In Colombia, FARC rebels have released a general and two other hostages captured last month. General Rubén Darío Alzate resigned shortly after his release, saying he should have taken more precautions. His kidnapping prompted Colombian President Juan Manuel Santos to suspend peace talks aimed at ending the 50-year conflict with the FARC.

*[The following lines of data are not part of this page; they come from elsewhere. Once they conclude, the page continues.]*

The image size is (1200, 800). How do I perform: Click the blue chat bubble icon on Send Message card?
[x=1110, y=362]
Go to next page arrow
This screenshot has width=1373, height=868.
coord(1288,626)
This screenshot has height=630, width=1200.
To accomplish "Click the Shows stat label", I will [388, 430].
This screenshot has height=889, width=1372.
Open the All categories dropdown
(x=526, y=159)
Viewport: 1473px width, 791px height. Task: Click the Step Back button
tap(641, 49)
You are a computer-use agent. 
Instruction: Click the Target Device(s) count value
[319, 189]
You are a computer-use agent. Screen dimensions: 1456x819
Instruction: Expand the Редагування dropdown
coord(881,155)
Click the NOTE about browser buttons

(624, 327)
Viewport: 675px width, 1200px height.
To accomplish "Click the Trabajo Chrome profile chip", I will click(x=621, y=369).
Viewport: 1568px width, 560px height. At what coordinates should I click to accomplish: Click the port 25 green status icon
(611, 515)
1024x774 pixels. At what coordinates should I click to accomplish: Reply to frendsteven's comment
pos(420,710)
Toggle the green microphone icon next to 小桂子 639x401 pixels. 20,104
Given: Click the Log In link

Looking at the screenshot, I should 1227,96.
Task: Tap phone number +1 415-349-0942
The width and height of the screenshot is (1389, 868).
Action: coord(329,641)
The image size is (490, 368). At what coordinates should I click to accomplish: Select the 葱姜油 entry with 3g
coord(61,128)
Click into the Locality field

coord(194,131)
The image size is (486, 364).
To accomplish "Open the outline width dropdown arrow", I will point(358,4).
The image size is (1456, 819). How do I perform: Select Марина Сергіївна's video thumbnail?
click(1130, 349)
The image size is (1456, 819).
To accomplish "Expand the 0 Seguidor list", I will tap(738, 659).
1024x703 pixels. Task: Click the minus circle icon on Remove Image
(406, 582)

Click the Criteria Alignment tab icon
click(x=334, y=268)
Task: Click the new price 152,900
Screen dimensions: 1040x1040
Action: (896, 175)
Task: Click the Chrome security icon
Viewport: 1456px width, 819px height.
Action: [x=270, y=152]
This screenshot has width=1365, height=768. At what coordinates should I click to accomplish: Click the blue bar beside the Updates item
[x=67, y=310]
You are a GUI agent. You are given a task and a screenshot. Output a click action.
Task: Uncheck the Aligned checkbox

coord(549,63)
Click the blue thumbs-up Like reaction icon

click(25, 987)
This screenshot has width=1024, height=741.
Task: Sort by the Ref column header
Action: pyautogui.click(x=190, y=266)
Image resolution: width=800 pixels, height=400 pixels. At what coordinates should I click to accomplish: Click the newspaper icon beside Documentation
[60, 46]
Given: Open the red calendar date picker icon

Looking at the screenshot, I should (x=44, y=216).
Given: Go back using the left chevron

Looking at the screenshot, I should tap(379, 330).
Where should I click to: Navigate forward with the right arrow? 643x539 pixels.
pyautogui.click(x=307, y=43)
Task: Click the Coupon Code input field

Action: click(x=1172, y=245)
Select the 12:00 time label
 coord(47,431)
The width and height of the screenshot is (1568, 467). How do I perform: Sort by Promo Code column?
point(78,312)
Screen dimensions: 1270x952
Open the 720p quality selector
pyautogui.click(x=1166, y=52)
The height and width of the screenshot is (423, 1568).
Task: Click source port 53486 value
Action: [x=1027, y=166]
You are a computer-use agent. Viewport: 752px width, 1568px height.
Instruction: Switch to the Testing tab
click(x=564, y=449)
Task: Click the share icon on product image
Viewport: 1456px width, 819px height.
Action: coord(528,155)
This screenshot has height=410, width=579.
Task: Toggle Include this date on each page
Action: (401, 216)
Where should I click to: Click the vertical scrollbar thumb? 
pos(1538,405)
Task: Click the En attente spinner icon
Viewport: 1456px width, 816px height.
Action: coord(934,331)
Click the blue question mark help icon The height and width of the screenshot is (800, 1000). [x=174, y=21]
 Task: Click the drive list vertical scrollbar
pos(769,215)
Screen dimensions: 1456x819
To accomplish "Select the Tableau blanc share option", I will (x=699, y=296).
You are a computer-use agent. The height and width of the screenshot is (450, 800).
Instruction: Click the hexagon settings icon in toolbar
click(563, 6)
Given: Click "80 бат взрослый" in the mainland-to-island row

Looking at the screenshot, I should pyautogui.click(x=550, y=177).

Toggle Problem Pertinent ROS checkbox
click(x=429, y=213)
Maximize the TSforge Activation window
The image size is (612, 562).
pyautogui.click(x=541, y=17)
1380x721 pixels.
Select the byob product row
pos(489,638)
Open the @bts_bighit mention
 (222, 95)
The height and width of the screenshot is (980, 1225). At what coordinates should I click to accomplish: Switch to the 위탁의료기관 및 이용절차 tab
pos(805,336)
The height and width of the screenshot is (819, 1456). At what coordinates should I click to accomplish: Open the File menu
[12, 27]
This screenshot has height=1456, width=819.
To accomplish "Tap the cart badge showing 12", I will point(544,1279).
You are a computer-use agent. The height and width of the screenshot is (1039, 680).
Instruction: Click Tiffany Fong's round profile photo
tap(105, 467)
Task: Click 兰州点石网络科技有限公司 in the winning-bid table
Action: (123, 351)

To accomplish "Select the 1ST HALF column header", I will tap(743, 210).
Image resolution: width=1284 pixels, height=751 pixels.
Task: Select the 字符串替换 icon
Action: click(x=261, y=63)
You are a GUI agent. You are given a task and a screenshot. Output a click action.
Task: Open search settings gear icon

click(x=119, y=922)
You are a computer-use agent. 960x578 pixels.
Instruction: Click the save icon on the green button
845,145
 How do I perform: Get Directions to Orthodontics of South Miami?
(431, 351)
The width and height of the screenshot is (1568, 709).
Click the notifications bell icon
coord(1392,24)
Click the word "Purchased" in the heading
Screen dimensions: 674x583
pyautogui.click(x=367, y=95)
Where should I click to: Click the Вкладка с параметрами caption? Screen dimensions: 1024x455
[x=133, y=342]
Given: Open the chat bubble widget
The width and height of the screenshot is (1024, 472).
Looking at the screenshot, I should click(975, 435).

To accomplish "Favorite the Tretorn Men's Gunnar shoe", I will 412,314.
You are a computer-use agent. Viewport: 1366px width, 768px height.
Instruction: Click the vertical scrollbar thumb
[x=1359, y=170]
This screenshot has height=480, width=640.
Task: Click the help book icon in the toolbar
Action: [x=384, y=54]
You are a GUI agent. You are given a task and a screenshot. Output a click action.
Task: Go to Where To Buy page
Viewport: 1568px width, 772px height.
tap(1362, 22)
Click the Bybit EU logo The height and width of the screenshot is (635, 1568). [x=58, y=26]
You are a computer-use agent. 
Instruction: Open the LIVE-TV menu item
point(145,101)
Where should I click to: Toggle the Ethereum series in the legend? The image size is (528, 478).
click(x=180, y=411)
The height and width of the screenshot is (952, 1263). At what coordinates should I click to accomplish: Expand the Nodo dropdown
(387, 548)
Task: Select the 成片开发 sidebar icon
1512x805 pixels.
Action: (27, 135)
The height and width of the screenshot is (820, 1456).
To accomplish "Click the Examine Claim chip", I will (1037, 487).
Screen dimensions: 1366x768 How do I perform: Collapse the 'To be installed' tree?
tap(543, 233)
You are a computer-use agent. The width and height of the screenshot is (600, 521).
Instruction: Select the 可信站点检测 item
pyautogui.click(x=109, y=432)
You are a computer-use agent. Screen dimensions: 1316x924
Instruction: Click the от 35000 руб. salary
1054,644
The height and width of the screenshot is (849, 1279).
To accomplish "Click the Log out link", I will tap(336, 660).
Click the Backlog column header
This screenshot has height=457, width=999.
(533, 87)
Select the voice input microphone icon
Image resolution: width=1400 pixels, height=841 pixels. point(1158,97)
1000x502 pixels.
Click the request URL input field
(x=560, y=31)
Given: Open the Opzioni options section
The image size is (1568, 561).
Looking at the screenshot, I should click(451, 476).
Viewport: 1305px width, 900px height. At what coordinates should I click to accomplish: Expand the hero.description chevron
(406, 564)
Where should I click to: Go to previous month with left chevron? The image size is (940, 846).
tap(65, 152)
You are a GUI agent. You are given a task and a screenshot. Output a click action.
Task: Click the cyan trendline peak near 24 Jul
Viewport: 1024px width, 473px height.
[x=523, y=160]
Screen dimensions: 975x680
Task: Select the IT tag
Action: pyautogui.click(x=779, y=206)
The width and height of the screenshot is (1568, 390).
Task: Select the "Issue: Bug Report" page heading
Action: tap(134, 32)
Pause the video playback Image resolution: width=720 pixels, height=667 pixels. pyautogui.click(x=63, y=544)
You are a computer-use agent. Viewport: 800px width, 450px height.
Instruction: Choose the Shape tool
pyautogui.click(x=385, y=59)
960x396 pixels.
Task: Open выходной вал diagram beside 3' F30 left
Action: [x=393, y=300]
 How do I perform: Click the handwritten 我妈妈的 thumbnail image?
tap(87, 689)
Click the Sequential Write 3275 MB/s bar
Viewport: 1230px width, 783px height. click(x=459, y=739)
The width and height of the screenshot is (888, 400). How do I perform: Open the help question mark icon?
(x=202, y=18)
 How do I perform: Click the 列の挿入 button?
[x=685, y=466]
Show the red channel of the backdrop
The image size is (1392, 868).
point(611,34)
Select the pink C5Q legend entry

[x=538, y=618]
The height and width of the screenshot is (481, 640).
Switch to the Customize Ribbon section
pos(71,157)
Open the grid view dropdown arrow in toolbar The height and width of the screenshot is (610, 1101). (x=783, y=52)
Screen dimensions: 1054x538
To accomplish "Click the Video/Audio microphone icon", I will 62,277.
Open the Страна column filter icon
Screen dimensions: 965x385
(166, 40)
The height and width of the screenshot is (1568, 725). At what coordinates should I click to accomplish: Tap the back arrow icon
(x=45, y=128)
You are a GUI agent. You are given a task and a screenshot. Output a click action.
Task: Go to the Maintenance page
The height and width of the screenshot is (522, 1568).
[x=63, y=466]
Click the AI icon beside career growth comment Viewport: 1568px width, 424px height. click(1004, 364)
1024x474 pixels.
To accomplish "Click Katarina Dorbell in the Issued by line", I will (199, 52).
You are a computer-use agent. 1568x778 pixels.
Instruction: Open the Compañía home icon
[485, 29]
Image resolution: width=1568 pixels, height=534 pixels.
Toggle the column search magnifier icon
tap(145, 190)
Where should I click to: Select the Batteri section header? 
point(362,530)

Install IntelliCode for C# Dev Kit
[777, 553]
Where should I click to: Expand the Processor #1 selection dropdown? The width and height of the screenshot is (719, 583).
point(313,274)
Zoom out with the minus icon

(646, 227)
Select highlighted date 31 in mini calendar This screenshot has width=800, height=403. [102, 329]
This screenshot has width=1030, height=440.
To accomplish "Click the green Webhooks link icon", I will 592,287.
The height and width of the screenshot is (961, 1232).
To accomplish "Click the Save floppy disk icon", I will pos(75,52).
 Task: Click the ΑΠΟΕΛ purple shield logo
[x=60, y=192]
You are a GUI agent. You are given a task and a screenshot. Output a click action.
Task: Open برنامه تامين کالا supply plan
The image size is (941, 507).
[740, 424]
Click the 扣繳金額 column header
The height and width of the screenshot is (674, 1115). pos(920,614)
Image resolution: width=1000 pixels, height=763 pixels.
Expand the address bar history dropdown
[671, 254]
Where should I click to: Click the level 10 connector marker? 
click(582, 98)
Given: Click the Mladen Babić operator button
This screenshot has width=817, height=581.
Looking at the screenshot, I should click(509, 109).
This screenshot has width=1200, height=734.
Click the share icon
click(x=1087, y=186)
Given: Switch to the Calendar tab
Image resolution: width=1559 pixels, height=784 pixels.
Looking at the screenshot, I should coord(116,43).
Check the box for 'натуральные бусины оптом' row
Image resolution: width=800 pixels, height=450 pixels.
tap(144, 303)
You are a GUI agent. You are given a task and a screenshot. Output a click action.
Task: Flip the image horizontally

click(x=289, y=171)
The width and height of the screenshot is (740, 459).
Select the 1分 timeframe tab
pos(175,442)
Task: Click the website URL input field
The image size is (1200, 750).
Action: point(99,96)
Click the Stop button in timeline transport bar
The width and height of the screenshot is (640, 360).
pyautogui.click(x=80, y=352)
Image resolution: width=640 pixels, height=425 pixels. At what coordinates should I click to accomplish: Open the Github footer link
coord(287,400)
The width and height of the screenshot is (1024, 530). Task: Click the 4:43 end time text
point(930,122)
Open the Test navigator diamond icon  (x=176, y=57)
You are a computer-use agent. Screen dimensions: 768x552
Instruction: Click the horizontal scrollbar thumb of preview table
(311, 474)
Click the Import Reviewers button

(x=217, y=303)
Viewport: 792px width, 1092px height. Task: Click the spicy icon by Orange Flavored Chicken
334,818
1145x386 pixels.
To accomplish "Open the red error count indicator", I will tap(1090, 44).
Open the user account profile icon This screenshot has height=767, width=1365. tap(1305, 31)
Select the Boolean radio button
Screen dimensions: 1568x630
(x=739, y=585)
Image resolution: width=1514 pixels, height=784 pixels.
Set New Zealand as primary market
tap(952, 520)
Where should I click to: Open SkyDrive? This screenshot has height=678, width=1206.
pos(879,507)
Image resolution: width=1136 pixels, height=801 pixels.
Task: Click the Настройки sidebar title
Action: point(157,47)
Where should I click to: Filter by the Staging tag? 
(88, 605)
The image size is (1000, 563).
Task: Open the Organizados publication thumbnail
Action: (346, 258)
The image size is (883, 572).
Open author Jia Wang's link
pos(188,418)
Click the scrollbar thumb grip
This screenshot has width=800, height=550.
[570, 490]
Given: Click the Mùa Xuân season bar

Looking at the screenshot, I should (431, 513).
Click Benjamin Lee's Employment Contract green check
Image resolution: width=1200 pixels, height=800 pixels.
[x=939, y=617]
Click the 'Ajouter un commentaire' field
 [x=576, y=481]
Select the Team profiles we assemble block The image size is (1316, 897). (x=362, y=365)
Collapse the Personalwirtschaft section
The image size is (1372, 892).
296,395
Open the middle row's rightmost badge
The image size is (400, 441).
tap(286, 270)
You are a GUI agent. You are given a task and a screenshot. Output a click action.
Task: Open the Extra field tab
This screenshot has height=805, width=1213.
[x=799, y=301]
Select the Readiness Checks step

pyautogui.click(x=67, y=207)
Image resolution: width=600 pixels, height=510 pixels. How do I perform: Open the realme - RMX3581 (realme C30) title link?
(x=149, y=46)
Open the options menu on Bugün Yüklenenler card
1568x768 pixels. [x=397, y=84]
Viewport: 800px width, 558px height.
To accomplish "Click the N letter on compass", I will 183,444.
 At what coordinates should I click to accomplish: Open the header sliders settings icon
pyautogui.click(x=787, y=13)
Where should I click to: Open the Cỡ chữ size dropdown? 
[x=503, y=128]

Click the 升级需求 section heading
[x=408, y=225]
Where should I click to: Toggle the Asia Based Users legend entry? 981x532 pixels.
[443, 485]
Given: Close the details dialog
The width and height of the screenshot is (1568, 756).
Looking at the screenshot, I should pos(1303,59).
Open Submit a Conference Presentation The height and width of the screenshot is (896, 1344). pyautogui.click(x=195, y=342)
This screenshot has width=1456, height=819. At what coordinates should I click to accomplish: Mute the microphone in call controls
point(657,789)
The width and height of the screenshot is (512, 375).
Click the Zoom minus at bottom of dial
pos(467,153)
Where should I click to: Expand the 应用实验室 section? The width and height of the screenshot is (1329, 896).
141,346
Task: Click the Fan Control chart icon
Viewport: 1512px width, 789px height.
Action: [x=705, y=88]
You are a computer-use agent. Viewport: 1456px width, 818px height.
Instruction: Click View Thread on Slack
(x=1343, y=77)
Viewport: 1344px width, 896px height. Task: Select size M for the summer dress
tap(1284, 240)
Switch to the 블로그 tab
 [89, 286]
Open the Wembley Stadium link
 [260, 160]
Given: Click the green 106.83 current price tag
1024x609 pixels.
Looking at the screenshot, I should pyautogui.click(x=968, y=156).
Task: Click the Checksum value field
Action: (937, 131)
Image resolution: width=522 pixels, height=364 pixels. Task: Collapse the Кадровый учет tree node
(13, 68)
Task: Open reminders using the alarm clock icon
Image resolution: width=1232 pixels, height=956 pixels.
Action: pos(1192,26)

Bahraini human rights activist Maryam Alkhawaja has been sentenced to a year in prison in absentia for what she says are false charges of assaulting police. That means Alkhawaja would face prison if she returns to Bahrain, where her father, human rights activist Abdulhadi Alkhawaja, is serving a life term. Bahrain is a key U.S. ally, home to the Navy’s Fifth Fleet.
Comedian Bill Cosby has resigned from the board of trustees of Temple University amid mounting claims he drugged and sexually assaulted women over a period of four decades. Other institutions, including Cosby’s alma mater, University of Massachusetts Amherst, have cut ties with Cosby as the number of his alleged victims has hit 20.
The president of the University of Virginia canceled a speaking event in Washington, D.C., Monday to deliver a speech at the university vowing steps to address sexual assault. An article in Rolling Stone magazine about a gang rape by fraternity members revealed a pattern of rape and impunity and sparked protests on campus. President Teresa Sullivan has outlined steps including increased policing and an added trauma counselor.
In Stockholm, Sweden, the Right Livelihood Award, known as the alternative Nobel Prize, has been awarded to five people, including National Security Agency whistleblower Edward Snowden. Snowden accepted by video link from Russia.
Edward Snowden: “All the prices we’ve paid, all the sacrifices we’ve made, I believe we would do again — I know I would do again, because it was never about me … (inaudible) this is about us, this is about our rights, this is about what kind of societies that we want to live in, the kind of government that we want to have.”
Snowden was honored along with Alan Rusbridger, editor of The Guardian newspaper, which published reports using Snowden’s leaks to expose sweeping NSA surveillance. The other Right Livelihood honorees were Pakistani human rights activist Asma Jahangir, Basil Fernando of the Asian Human Rights Commission in Hong Kong and U.S. environmentalist “Bill McKibben”:http://www.democracynow.org/appearances/bill_mckibben, founder of 350.org and a leading voice against climate change.
Tonight marks the 30th anniversary of the Bhopal disaster, the worst industrial tragedy in history. Campaigners say more than 20,000 people died as a result of toxic gas that leaked from the Union Carbide pesticide factory, while half a million more were poisoned. The toxic legacy continues as Union Carbide and its parent firm, Dow Chemical, have refused to pay for clean-up or face charges in Indian court.